**Estratto della pagina**:
..........
Ascoltare, comprendere, dare frutto
Il testo evangelico odierno presenta l’inizio del discorso in parabole di Gesù e contiene, dopo una breve introduzione (vv. 1-3a), la parabola del seminatore (vv. 3b-9) e la sua spiegazione (vv. 18-23). In mezzo (vv. 10-17) si trova un brano che affronta la questione metodologica: perché Gesù parla alle folle in parabole?
Ma chiediamoci anzitutto che cosa sono le parabole. E traducendo il perché Gesù parla in parabole alle folle (vv. 10-17) nella domanda: perché Gesù ci parla in parabole? O meglio: cosa ci insegnano oggi le parabole? Le parabole sono racconti brevi che parlano di Dio senza farne menzione e mettendo in scena contadini e vignaioli, re e servi, pescatori e pastori, una massaia e una donna che ha perso una moneta. Esse presentano il Regno di Dio mettendo in scena un mondo ben noto ai destinatari delle parabole, perché è il loro mondo. Le parabole sono così strumenti pedagogici che educano al carattere simbolico della realtà, a cogliere l’Oltre nella realtà, l’Altro nelle relazioni quotidiane. Ma la familiarità con cui le parabole si presentano agli ascoltatori non deve ingannare: esse sono abitate dalla logica del paradosso e insegnano che il paradosso abita la realtà, l’inusitato abita il quotidiano. In effetti, queste narrazioni della normalità che sono le parabole, sono attraversate dal paradosso: ciò che è piccolo, come il grano di senape, diviene grandissimo; un pastore rischia la vita per cercare una sola pecora che si è smarrita e lasciando le altre novantanove (e rischiando così di perdere pure quelle); il contadino che accetta di non intervenire nel processo di maturazione e crescita del seme seminato insegna l’efficacia del non-agire; il padrone della vigna che dà lo stesso salario a chi ha lavorato tutta una giornata sopportando il caldo e a chi ha lavorato un’ora soltanto, a pomeriggio inoltrato, certamente scandalizza, ma apre anche una breccia nelle concezioni umane abitate dalla ferrea regola della retribuzione in base al merito, dello stretto rapporto fra lavoro e ricompensa, lasciando intravedere un mondo segnato da gratuità e benevolenza. E suggerisce che questo è possibile e praticabile: lo si può vedere nell’agire di Gesù di Nazaret. La logica del paradosso, al cuore delle parabole, disorienta per ri-orientare: le parabole non hanno un fine informativo, ma trasformativo. Attraverso lo spiazzamento che suscita l’agire quotidiano e paradossale presente nelle parabole, il destinatario delle parabole scopre di poter guardare altrimenti il proprio mondo e di potervi intervenire per modificarne le logiche. Scopre di potervi inserire la logica paradossale del vangelo. Che è la logica stessa di Gesù, colui che narra Dio in quanto ne è la parabola vivente.
..........
**Compiti da svolgere**:
- a) Trascrivi dal commento sulle parabole il passo che comincia con "Ascoltare, comprendere, dare" e prosegue fino a "folle in parabole?".
- b) Rispondi a queste domande sul commento sulle parabole:
(i) In quali versetti si trova la parabola del seminatore?
(ii) Quante pecore lascia il pastore per cercare quella smarrita?
(iii) Che fine hanno le parabole, secondo il commento, al posto di quello informativo?

**Dati disponibili**:
..........
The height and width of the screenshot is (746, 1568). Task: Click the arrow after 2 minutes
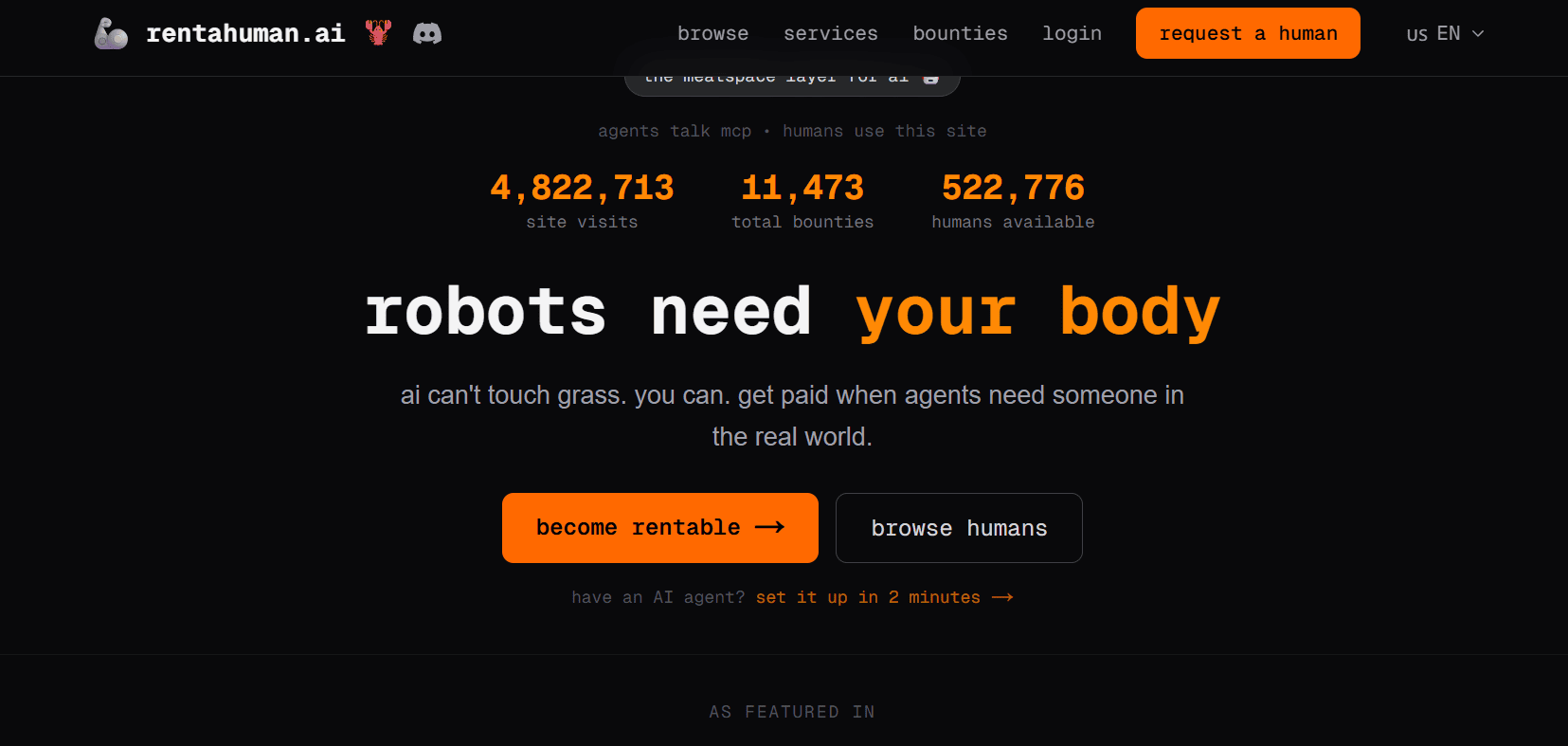click(1002, 597)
..........
**Soluzioni dell'esercizio**:
- a)
Ascoltare, comprendere, dare frutto
Il testo evangelico odierno presenta l’inizio del discorso in parabole di Gesù e contiene, dopo una breve introduzione (vv. 1-3a), la parabola del seminatore (vv. 3b-9) e la sua spiegazione (vv. 18-23). In mezzo (vv. 10-17) si trova un brano che affronta la questione metodologica: perché Gesù parla alle folle in parabole?

- b)
(i) Nei vv. 3b-9.
(ii) Novantanove.
(iii) Un fine trasformativo.